● **What is being asked**:
Copy out every line of the records in which "Management" can be found.

● **Given data**:
·····

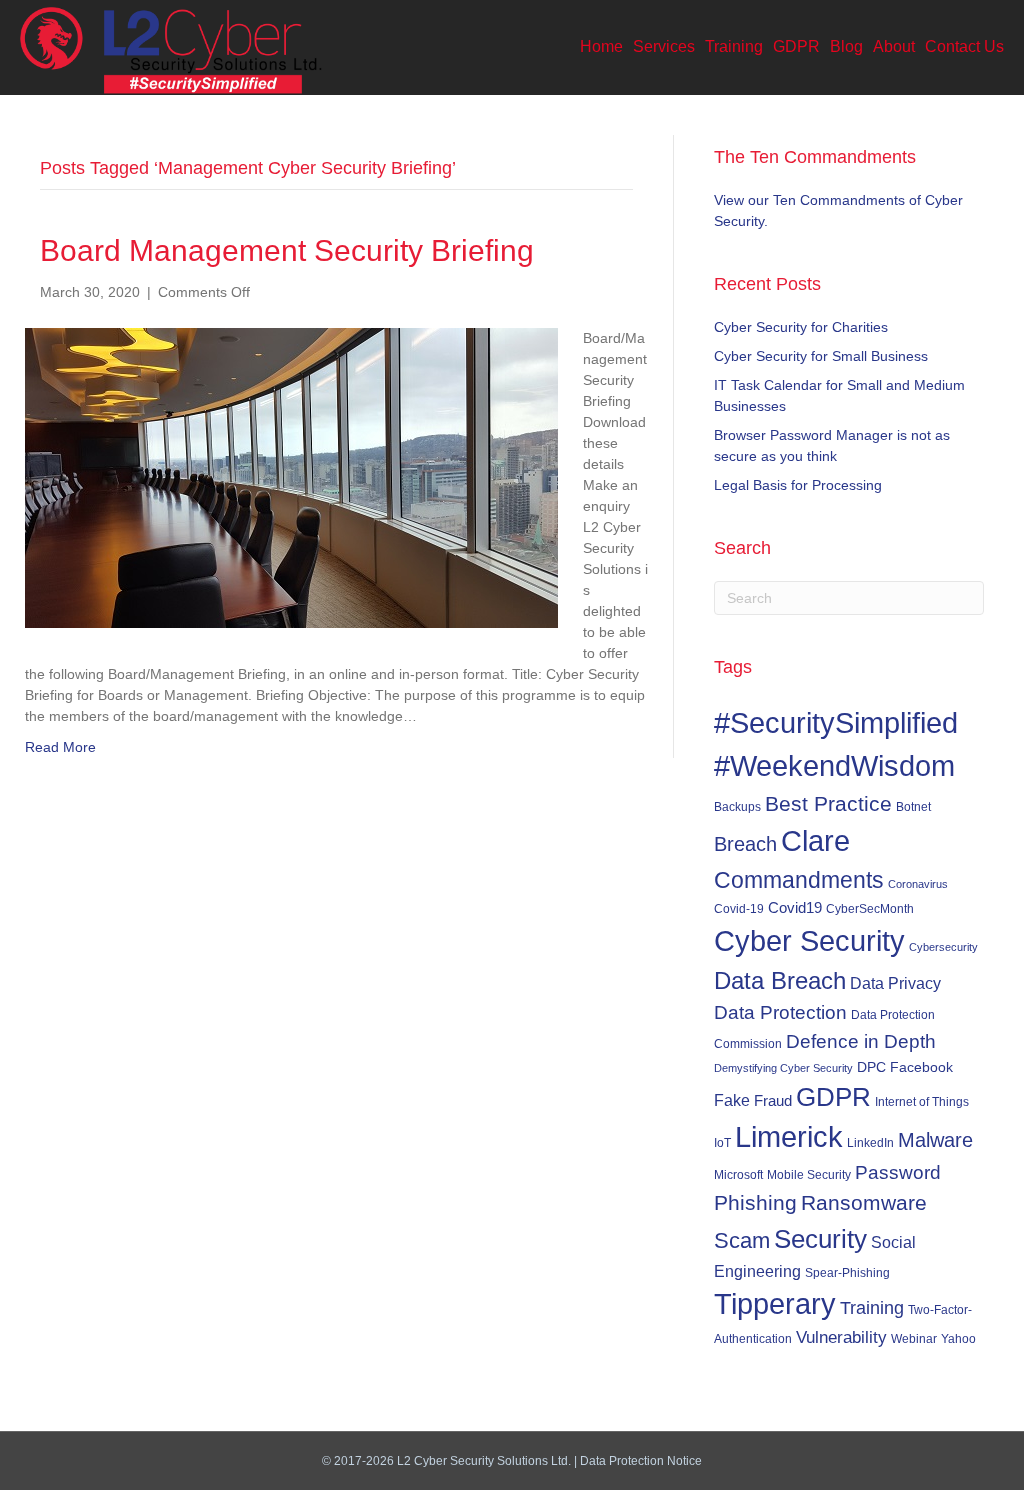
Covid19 (795, 908)
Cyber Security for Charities (801, 327)
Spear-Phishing (847, 1272)
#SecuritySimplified (836, 722)
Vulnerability (841, 1337)
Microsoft (738, 1174)
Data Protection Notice (641, 1461)
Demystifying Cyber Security (783, 1068)
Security (820, 1239)
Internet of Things (922, 1102)
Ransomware (864, 1203)
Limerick (789, 1137)
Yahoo (958, 1339)
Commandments (799, 880)
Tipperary (775, 1304)
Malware (935, 1140)
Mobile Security (809, 1175)
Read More (60, 747)
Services (664, 46)
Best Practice (828, 803)
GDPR (796, 46)
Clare (815, 841)
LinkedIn (870, 1142)
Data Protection (780, 1012)
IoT (722, 1143)
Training (734, 46)
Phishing (755, 1202)
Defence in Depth (861, 1041)
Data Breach (780, 980)
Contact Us (964, 46)
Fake (732, 1100)
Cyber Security (809, 941)
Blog (846, 46)
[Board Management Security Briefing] (291, 477)
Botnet (913, 807)
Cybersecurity (943, 947)
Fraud (773, 1100)
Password (898, 1172)
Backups (737, 806)
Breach (745, 844)
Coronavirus (918, 884)
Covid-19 (739, 908)
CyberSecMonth (870, 909)
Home (601, 46)
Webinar (914, 1338)
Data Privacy (895, 983)
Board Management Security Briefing (287, 250)
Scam (742, 1240)
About (894, 46)
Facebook (921, 1067)
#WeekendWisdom (834, 766)
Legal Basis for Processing (798, 485)
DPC (871, 1067)
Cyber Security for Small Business (821, 356)
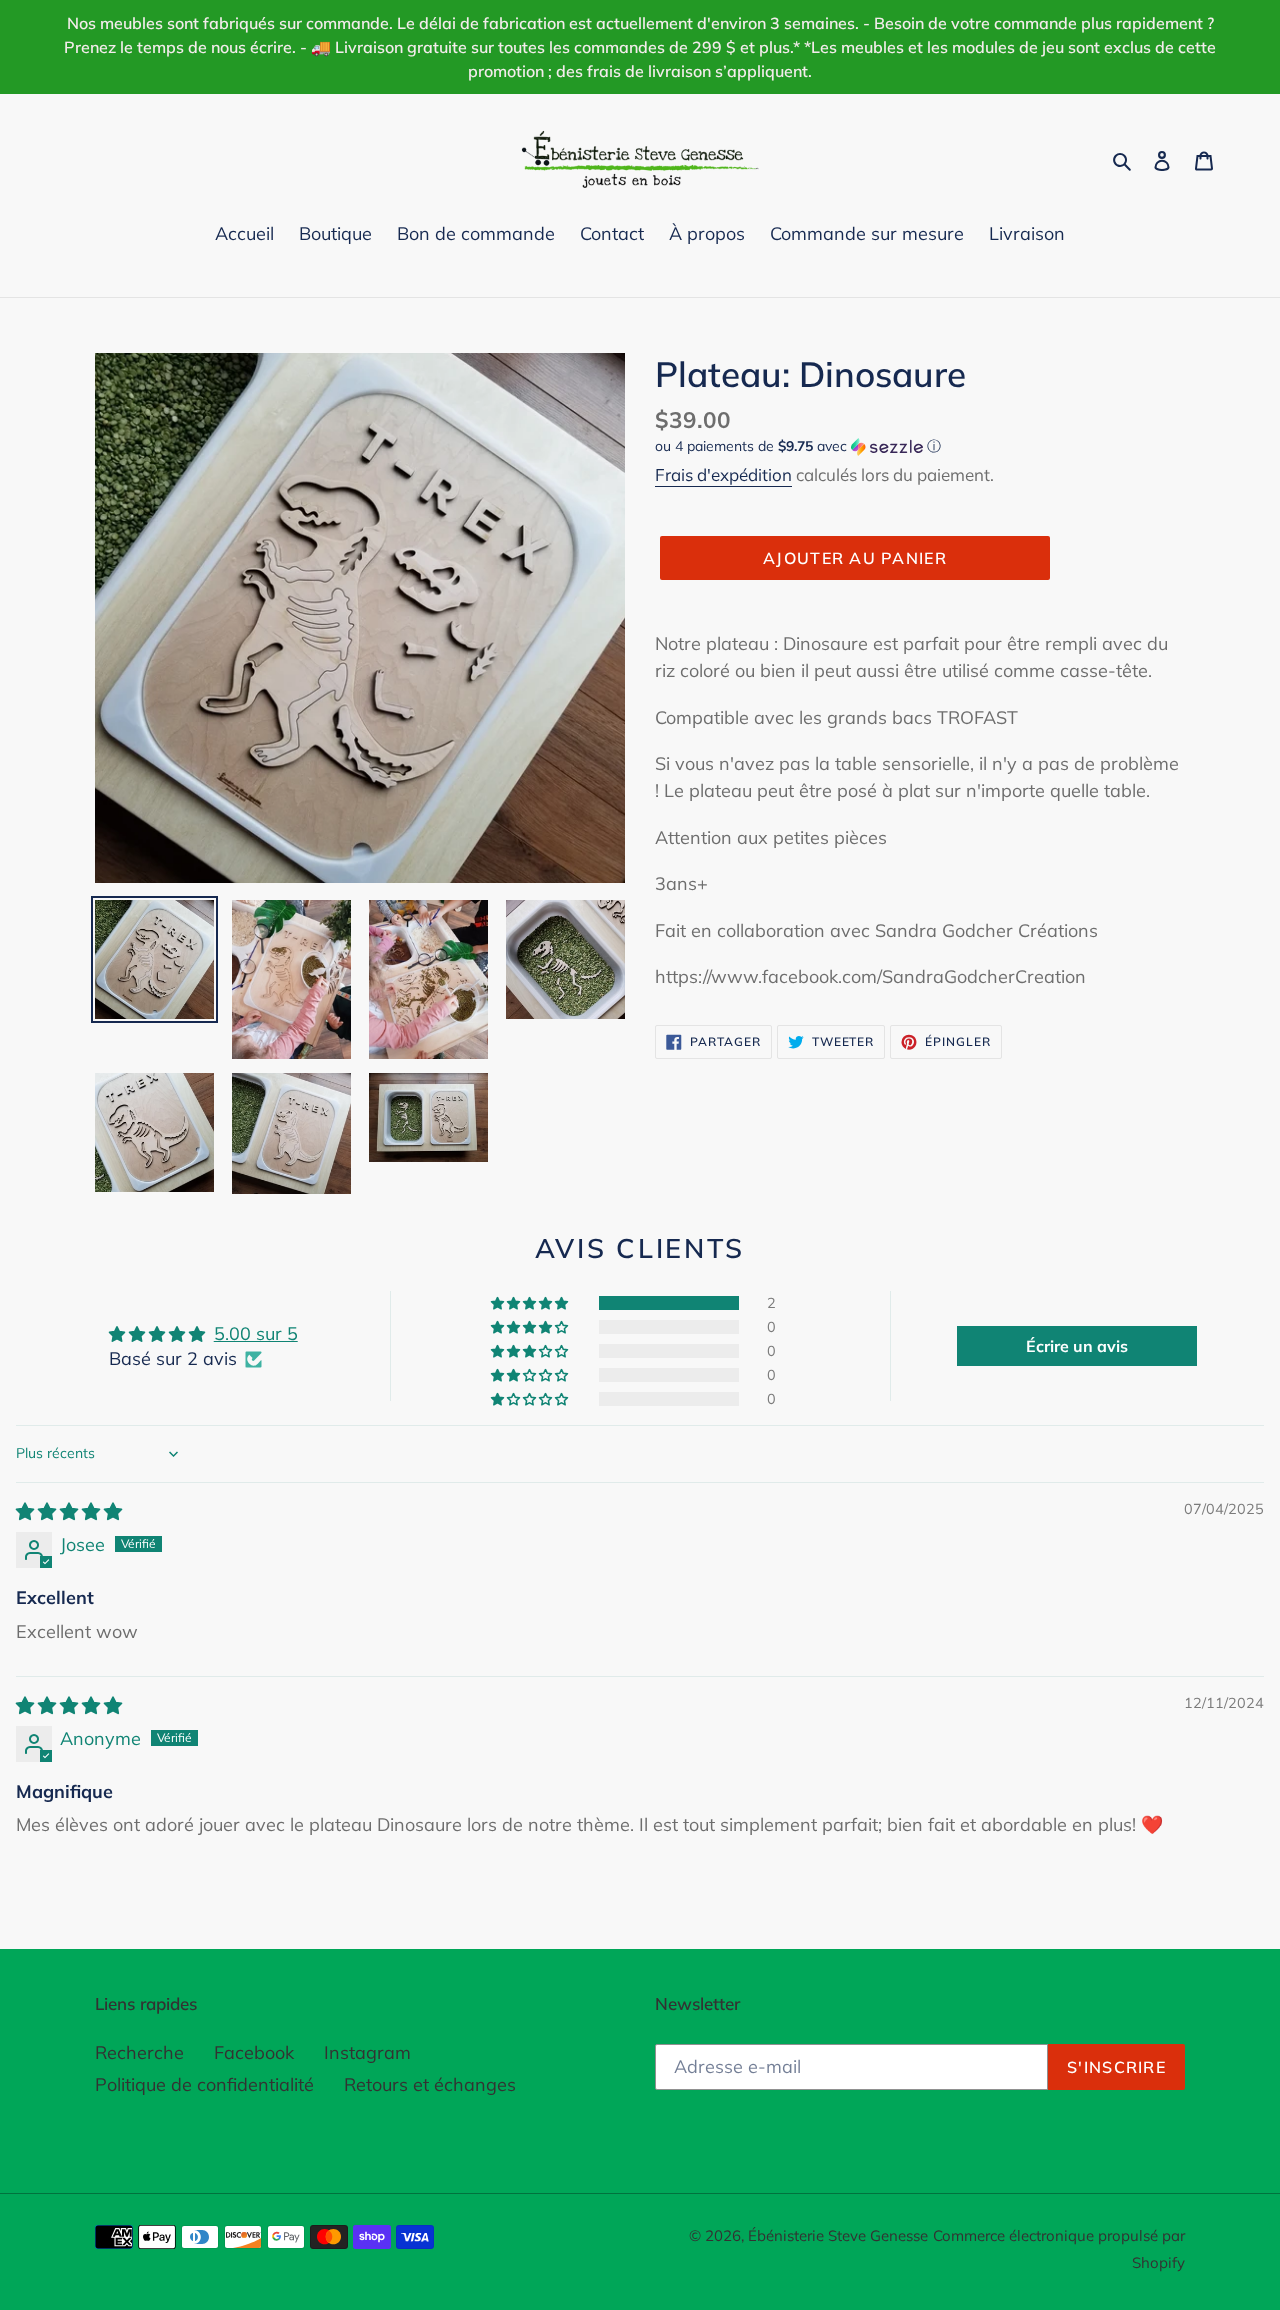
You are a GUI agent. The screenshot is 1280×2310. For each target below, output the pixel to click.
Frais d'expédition (723, 474)
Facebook (254, 2052)
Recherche (139, 2052)
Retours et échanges (430, 2084)
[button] (798, 446)
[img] (69, 1511)
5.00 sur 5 (256, 1333)
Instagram (367, 2052)
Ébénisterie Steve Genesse (838, 2235)
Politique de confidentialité (204, 2084)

·····

● **Result for this exercise**:
[Board Management Security Briefing] (291, 477)
Board Management Security Briefing (287, 250)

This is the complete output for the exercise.